8-10 hours with a 150 lumen per watt (4 AA has 12 watt hours) isn't crazy long (12/8=1.5 watts or roughly 150 otf lumens, which is quite a bit for working, provided that the lux has enough head room for detail work and hourly drop--as we are used to.) . IMHO, Anything below 4.5 hours is just a toy and not a tool (unless you are EMS or have special needs.). So, I really wish the beam shots at reasonable lower currents, compared with cheap accessible lights.


The 2009 $40 Lowes $89 Cree Remington 4 AA would run 20 hours on low and 4.5 hour on high. They forgot a work day run time of 8-10 hours which should have nearly doubled the 20 hour brightness. The 20 hour setting is about %80 as bright as my Lux 1 and has good throw; and so, is a very useful setting (fine for arm length extreme detail work). 

The evil genius of the 6 volt head mounted 4 AA design is the ease of converting to a cheap belt source. ( I am talking a reasonably light toolbelt $15 6 volt 4.5 amp hour AGM.) I just drilled a quick hole into the battery case, wrapped (no solder) wire around the + and -, and glued the hole shut. ... Now, 4AA headlamp or lighter (but wired) belt battery driven; both toolbox and small containment kit size transport. Or, I can still hang it from belt strap when running out at night. So, on one or few day jobs I choose the 4 AA format and longer jobs the belt is far brighter/longer.


----------



## B0wz3r (Mar 20, 2011)

degarb said:


> 8-10 hours with a 150 lumen per watt (4 AA has 12 watt hours) isn't crazy long...


 
Allow me to clarify then... I was assuming something like MAX output. To my knowledge, there are only a few lights out there that can do 150+ lumens for several hours. There's a PT model with an 8xAA battery pack, but I don't remember the model.

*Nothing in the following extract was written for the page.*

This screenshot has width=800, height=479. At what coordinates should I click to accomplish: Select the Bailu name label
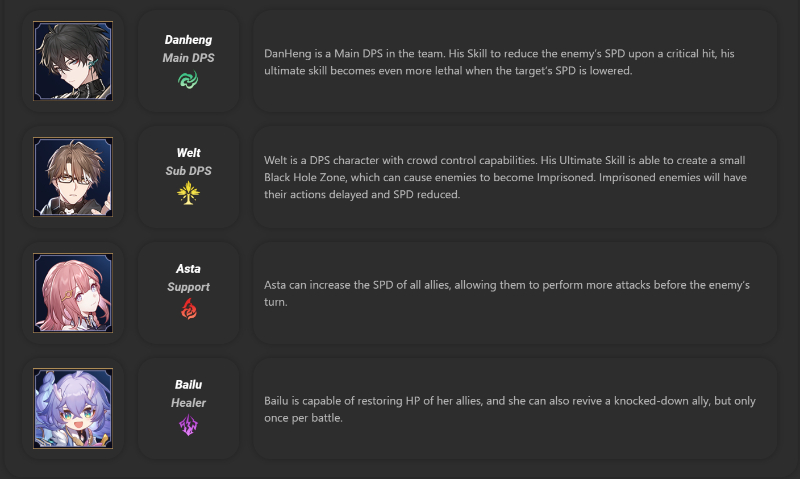188,384
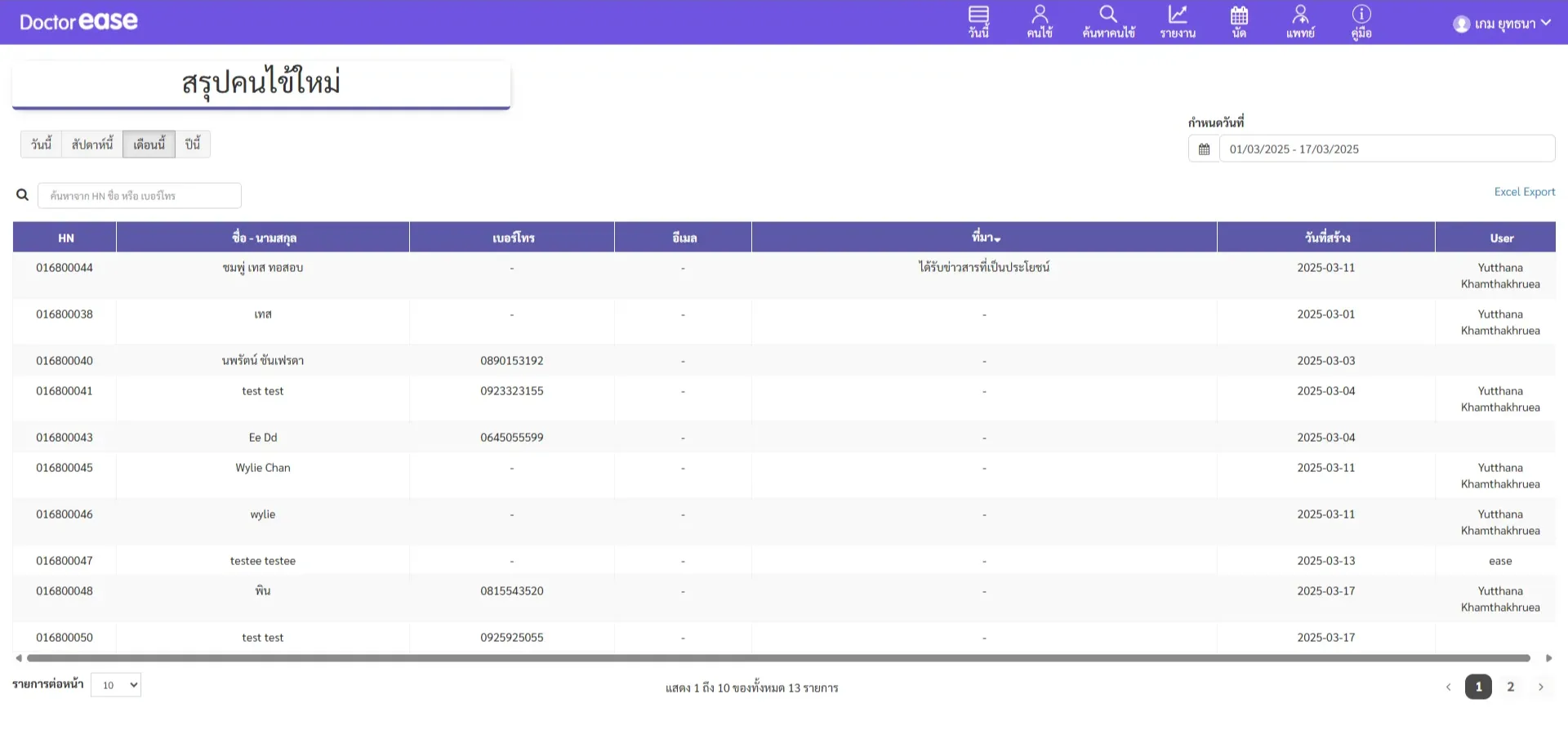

It would be helpful to specify what kind of output you want for a given run-time; My Zebralight H51w can run for 24 hours on 1xAA but only at a handful of lumens.


----------



## degarb (Mar 22, 2011)

B0wz3r said:


> Allow me to clarify then... I was assuming something like MAX output. To my knowledge, there are only a few lights out there that can do 150+ lumens for several hours. There's a PT model with an 8xAA battery pack, but I don't remember the model.
> 
> It would be helpful to specify what kind of output you want for a given run-time; My Zebralight H51w can run for 24 hours on 1xAA but only at a handful of lumens.


 
http://www.cpfmarketplace.com/mp/sh...n!-Spark-ST6-500CW-Cree-XML-equipped-headlamp

I just may sell my eyes for this headlamp. Tempting anyway. But before doing putting my last pair of orbs up on Craig's List (I sold my other orbs to buy some q5's a while back), I am very interested in the lux numbers or comparision to some cheap known cree light that many probably have lying around. Naturally, the 8 hour at 150 lumen rating interests me. But, if the light had less lux than a 30 lumen light, I would hesitate, unless sold locally with a liberal return policy. The fact that reviewers always run these xml's at the 20 minute to hour mode makes me think they do this because you need the high drive to get enough useful light.


----------



## psychbeat (Mar 22, 2011)

whoa that spark 500CW looks pretty sick!

I might have to wait for some reviews n start saving
up for one.

I like the 5 min blast mode - good for DH mtn bike
runs. :thumbsup:

I still wish Zebralight would make something like this or
any new 18650 model.


----------



## B0wz3r (Mar 22, 2011)

psychbeat said:


> I still wish Zebralight would make something like this or
> any new 18650 model.


 
Definitely... for headlamp use, a 'T' design would work better for a lot of situations... 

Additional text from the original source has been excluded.